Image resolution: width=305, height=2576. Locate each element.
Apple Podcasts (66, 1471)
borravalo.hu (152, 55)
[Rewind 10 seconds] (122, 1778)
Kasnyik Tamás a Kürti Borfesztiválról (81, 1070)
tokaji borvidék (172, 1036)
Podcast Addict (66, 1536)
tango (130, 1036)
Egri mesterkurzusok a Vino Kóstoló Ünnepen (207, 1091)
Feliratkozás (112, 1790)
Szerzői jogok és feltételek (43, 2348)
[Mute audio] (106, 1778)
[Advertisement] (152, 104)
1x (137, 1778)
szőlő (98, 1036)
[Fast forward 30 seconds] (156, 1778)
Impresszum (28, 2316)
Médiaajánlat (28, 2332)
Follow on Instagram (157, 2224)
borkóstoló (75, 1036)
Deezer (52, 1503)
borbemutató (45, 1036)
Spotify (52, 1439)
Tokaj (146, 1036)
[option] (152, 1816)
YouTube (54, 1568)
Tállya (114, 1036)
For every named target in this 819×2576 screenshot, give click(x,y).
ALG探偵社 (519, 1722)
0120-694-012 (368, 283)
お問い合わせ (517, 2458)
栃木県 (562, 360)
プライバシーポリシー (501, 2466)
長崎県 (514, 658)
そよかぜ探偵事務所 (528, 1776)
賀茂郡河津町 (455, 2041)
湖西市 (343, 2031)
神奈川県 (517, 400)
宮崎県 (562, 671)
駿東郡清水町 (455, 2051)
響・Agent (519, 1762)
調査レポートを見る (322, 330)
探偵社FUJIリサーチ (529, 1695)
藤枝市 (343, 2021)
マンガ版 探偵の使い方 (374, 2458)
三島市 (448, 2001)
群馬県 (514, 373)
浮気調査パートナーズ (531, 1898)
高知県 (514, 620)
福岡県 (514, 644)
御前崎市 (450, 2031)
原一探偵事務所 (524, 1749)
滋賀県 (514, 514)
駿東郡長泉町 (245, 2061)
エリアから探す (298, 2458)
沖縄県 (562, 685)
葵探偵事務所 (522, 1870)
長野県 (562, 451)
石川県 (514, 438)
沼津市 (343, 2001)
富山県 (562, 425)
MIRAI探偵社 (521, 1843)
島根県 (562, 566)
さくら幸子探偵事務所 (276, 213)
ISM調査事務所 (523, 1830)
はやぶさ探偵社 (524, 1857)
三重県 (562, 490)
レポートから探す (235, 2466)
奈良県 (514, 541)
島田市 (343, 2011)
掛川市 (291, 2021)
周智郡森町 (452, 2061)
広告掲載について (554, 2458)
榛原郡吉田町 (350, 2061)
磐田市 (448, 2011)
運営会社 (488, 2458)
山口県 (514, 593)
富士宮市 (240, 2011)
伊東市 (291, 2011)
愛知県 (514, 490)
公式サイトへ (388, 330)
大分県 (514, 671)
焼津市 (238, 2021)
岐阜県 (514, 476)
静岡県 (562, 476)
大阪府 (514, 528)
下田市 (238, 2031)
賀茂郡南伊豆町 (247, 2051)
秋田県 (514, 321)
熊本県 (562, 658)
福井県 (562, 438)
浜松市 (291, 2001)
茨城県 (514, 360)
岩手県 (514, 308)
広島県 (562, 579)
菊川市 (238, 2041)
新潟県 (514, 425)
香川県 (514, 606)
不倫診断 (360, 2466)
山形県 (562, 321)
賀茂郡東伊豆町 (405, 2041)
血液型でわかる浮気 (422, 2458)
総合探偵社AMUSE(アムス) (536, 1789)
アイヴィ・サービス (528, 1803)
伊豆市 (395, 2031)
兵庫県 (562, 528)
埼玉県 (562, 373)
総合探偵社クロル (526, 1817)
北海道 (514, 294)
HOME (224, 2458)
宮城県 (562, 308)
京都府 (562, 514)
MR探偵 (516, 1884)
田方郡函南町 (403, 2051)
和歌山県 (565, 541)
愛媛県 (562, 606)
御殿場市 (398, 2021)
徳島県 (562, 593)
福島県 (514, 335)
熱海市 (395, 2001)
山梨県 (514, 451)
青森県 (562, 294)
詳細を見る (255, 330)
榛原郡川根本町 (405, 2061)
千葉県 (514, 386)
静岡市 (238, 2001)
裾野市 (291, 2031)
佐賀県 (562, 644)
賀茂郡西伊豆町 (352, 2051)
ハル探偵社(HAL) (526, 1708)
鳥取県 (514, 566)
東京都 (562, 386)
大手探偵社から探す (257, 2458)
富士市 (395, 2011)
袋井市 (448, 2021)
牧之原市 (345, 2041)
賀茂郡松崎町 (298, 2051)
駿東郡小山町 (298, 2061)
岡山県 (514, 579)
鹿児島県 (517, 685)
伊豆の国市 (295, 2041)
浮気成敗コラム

────────────────────────────────────────

**Task prompt**
When "seconds" shows up in a line of the material, report that line.

**Response**
[Rewind 10 seconds] (122, 1778)
[Fast forward 30 seconds] (156, 1778)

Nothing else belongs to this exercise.